Elfriede Hammerl: Prinzen heiraten

Elfriede Hammerl: Prinzen heiraten

Drucken

Schriftgröße

Ich verstehe durchaus, dass Mädchen, ja sogar erwachsene Frauen, Prinzen heiraten wollen. Ich meine jetzt: echte, nicht irgendwelche unbekannte Durchschnittstypen, die aus mehr oder weniger Verblendung zu Märchengestalten verklärt werden, sondern richtige, kochfeste, mit einem zertifizierten Stammbaum, der sie als privilegiert seit Generationen ausweist, und einem soliden Königreich im Rücken. Ja, so einen wie Prinz Harry, so was meine ich.

Ist doch sicher kein schlechtes Leben als Prinzessin oder Herzogin von Vauxhall-Bentley oder Rolls-over-Royce! Bedient werden, bewundert werden, jeden Tag toll gestylt sein, keine Geldsorgen haben – jedenfalls keine der Sorte Wo-nehme-ich-Zaster-für-die-nächste-Stromrechnung-her oder Eine-neue-Waschmaschine-wird-sich-leider-nicht-ausgehen – und prächtig wohnen; dafür kann man schon da und dort wohltätig lächeln, ohne unter Arbeitsüberlastung zusammenzubrechen!

Jedenfalls scheint mir das komfortabler, als jeden Morgen um sechs im vollen Bus zur Arbeit zu fahren, am Wochenende die Fenster zu putzen, Raten fürs Wohnungseigentum abzustottern und um den Job bangen zu müssen.

# # # # # # #

§ **ANFORDERUNG A**: Gib bitte aus den Datensätzen die Zeilen wortgetreu wieder, beginnend mit der Zeile mit "This screenshot has height=811, width=1300." und weiter bis einschließlich der Zeile mit "1456x819 pixels. tap(956, 680)".
§ **ANFORDERUNG B**: Setze den Text über das Heiraten von Prinzen nach seinem letzten Satz fort.
Der Text über das Heiraten von Prinzen hat mit den Datensätzen nichts zu tun.

§ **DATENSÄTZE**:
# # # # # # #

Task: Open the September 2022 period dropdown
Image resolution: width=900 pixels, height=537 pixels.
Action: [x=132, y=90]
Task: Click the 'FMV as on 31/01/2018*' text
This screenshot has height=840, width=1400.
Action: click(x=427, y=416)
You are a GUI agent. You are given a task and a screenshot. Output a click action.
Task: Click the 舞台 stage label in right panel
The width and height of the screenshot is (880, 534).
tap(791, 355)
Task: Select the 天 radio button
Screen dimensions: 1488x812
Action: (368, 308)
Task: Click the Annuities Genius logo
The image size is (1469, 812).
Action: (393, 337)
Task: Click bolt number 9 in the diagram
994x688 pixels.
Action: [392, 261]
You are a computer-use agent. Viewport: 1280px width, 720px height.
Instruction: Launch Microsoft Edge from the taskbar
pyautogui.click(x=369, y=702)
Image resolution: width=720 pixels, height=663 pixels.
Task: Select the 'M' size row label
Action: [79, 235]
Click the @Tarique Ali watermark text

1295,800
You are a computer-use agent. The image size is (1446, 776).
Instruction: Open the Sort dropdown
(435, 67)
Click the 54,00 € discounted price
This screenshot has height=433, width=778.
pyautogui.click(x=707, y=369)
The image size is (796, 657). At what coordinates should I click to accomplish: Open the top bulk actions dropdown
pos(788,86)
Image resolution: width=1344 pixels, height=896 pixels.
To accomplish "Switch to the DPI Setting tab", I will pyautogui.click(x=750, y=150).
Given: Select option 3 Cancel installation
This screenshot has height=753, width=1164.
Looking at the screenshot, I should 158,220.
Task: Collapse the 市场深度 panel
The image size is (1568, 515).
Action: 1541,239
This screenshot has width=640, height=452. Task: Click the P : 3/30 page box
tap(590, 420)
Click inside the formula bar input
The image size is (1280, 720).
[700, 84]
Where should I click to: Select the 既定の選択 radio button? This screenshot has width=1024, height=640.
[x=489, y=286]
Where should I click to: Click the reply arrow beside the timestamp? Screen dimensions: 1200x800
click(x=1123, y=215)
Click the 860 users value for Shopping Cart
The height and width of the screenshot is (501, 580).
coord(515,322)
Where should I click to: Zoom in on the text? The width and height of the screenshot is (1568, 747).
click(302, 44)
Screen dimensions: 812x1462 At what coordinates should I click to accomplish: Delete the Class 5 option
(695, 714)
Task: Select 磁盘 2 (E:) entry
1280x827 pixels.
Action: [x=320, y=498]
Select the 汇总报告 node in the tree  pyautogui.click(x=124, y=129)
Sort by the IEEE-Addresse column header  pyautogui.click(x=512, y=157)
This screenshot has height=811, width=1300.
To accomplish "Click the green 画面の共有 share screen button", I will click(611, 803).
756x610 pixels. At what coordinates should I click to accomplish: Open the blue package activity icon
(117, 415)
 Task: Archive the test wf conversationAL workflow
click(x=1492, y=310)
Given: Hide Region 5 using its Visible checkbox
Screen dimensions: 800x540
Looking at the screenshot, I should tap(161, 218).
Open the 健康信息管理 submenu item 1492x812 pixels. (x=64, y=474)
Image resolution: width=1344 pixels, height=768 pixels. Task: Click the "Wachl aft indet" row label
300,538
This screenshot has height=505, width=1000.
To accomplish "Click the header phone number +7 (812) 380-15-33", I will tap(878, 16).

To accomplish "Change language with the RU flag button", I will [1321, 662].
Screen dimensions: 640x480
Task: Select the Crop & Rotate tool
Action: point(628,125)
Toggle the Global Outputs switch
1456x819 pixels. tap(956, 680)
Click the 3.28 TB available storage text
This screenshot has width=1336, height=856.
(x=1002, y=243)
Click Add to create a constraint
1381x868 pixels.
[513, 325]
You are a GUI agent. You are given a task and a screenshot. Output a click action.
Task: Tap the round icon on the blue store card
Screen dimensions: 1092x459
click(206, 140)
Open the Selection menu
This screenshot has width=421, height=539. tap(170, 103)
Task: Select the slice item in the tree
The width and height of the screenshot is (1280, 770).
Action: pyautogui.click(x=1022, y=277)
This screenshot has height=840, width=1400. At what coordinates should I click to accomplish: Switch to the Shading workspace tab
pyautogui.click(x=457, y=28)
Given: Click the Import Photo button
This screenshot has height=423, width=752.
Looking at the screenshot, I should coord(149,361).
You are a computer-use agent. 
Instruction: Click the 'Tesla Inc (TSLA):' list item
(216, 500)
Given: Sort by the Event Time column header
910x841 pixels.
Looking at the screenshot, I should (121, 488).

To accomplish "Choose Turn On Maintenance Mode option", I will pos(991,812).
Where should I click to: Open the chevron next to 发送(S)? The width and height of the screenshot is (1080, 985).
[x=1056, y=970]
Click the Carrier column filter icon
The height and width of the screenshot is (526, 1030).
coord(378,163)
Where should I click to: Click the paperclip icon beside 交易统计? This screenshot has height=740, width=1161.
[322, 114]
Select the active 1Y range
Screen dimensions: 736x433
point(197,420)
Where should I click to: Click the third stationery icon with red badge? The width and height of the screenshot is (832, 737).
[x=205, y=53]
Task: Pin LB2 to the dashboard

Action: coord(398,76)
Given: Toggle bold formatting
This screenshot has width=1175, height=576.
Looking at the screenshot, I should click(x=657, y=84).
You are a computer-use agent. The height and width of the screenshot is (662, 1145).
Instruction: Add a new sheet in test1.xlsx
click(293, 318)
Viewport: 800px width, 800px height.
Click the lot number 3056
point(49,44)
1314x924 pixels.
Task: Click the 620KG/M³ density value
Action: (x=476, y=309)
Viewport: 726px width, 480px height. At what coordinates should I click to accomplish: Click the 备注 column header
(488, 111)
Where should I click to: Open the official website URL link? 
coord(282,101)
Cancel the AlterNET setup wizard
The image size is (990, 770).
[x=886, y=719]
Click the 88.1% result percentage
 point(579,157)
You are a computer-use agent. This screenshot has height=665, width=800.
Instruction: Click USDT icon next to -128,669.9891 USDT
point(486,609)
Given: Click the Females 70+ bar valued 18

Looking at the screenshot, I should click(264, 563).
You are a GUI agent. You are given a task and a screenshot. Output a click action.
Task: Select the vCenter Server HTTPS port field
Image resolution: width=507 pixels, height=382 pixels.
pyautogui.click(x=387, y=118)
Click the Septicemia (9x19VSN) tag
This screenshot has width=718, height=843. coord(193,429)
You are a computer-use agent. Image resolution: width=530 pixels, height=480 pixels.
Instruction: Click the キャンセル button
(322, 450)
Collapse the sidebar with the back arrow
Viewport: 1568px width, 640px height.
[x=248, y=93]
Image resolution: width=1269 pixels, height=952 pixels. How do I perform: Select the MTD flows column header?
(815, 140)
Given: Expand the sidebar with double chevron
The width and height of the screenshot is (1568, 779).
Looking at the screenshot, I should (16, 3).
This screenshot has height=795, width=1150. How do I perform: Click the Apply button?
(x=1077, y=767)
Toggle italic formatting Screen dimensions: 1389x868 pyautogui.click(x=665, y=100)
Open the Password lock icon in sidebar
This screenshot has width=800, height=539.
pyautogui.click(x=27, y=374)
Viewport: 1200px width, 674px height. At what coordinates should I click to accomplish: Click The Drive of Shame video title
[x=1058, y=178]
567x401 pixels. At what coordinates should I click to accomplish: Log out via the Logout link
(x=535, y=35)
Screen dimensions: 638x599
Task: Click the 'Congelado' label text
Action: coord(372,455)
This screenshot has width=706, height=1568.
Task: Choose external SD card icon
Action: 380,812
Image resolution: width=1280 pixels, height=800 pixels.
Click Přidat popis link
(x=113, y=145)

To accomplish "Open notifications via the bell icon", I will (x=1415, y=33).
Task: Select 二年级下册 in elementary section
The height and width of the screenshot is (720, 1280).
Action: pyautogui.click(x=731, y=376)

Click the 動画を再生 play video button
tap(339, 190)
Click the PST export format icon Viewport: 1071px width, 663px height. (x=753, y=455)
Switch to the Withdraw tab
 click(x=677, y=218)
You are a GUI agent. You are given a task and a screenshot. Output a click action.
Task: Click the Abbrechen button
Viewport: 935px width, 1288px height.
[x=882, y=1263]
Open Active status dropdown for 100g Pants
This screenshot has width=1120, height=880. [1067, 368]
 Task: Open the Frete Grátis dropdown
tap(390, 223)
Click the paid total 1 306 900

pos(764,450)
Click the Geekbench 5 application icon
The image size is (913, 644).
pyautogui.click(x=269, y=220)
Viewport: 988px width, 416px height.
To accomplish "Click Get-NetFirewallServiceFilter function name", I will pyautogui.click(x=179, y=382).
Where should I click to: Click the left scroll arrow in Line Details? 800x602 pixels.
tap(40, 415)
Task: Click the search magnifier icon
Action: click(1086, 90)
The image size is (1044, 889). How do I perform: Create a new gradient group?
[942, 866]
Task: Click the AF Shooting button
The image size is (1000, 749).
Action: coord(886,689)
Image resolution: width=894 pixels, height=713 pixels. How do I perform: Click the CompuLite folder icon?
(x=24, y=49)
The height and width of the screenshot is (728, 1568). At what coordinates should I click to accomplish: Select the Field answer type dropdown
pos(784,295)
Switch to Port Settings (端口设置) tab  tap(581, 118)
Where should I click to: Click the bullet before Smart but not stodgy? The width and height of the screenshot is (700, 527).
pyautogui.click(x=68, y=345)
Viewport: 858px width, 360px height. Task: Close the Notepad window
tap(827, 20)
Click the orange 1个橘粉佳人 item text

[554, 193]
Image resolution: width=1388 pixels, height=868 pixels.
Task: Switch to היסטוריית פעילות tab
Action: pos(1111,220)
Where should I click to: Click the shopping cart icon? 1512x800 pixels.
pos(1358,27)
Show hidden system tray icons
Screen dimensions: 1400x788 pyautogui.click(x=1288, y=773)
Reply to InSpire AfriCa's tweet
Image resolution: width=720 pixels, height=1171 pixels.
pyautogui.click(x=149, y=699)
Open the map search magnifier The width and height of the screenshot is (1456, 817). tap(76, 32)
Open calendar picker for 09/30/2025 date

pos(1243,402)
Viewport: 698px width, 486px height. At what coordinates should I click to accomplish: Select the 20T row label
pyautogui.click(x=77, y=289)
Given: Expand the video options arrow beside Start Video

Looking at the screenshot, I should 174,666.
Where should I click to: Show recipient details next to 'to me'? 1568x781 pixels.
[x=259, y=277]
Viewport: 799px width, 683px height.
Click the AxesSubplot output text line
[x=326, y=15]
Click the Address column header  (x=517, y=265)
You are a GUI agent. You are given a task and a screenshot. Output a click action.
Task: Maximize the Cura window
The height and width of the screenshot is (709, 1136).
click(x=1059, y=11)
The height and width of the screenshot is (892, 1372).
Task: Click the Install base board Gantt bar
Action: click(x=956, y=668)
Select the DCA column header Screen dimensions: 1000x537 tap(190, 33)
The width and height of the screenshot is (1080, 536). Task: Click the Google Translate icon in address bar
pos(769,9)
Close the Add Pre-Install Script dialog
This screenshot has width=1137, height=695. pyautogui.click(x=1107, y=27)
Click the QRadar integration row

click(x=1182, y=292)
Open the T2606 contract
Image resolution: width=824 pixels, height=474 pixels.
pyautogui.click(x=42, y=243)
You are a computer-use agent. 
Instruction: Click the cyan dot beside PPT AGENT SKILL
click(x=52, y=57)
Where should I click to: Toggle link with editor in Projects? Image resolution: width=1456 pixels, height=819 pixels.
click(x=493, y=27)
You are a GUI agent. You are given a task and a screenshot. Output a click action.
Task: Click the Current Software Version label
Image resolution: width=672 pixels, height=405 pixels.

# # # # # # #

§ **ERWARTETE ANTWORT A**:
This screenshot has height=811, width=1300.
To accomplish "Click the green 画面の共有 share screen button", I will click(611, 803).
756x610 pixels. At what coordinates should I click to accomplish: Open the blue package activity icon
(117, 415)
 Task: Archive the test wf conversationAL workflow
click(x=1492, y=310)
Given: Hide Region 5 using its Visible checkbox
Screen dimensions: 800x540
Looking at the screenshot, I should tap(161, 218).
Open the 健康信息管理 submenu item 1492x812 pixels. (x=64, y=474)
Image resolution: width=1344 pixels, height=768 pixels. Task: Click the "Wachl aft indet" row label
300,538
This screenshot has height=505, width=1000.
To accomplish "Click the header phone number +7 (812) 380-15-33", I will tap(878, 16).

To accomplish "Change language with the RU flag button", I will [1321, 662].
Screen dimensions: 640x480
Task: Select the Crop & Rotate tool
Action: point(628,125)
Toggle the Global Outputs switch
1456x819 pixels. tap(956, 680)

§ **ERWARTETE ANTWORT B**:
Kommen Sie mir bloß nicht mit goldenem Käfig und der gnadenlosen Öffentlichkeit, die ihre Augen auf das arme Geschöpf richtet, und damit, wie wahnsinnig anstrengend es ist, bei Festakten stillzustehen und nachher ein Band durchzuschneiden! In den Chefetagen sind sie auch nicht barmherzig, die Nachbarschaft beobachtet einen gleichfalls kritisch, und darüber, wie anstrengend eine Schicht im Krankenhaus ist, brauchen wir wohl nicht lange zu diskutieren.

In den Chefetagen sind sie auch nicht barmherzig.

Also: alles relativ. In Relation spricht nichts vehement gegen ein Dasein als Prinzgemahlin, daher Verständnis, wenn sich eine einen Royal krallt, schon gar, wenn er fesch ist und sympathisch wirkt. (Hätten wir die Chance dazu gehabt, statt uns ein Arbeitsleben lang zu plagen, hätten wir sie vielleicht auch ergriffen.)

Nur: Kann man bitte aufhören, in diesem Zusammenhang die Vokabeln feministisch und emanzipiert zu verwenden? Prinzgemahlin zu sein und als selbstständige Frau gelten zu wollen, das geht nicht zusammen. Self-made schaut anders aus. Ms Markle, nunmehr Herzogin von Sussex, mag als berufstätige Person selbsterhaltungsfähig gewesen sein, ihre jetzige Existenz jedoch ist an ihre Zugehörigkeit zur Familie Windsor gebunden, kam durch Heirat zustande und eignet sich nicht dafür, unsere Töchter und Enkelinnen zu einem Studium der Medizin oder der Ingenieurswissenschaften zu ermuntern, mit dem Ziel, ein unabhängiges und selbstbestimmtes Leben zu führen.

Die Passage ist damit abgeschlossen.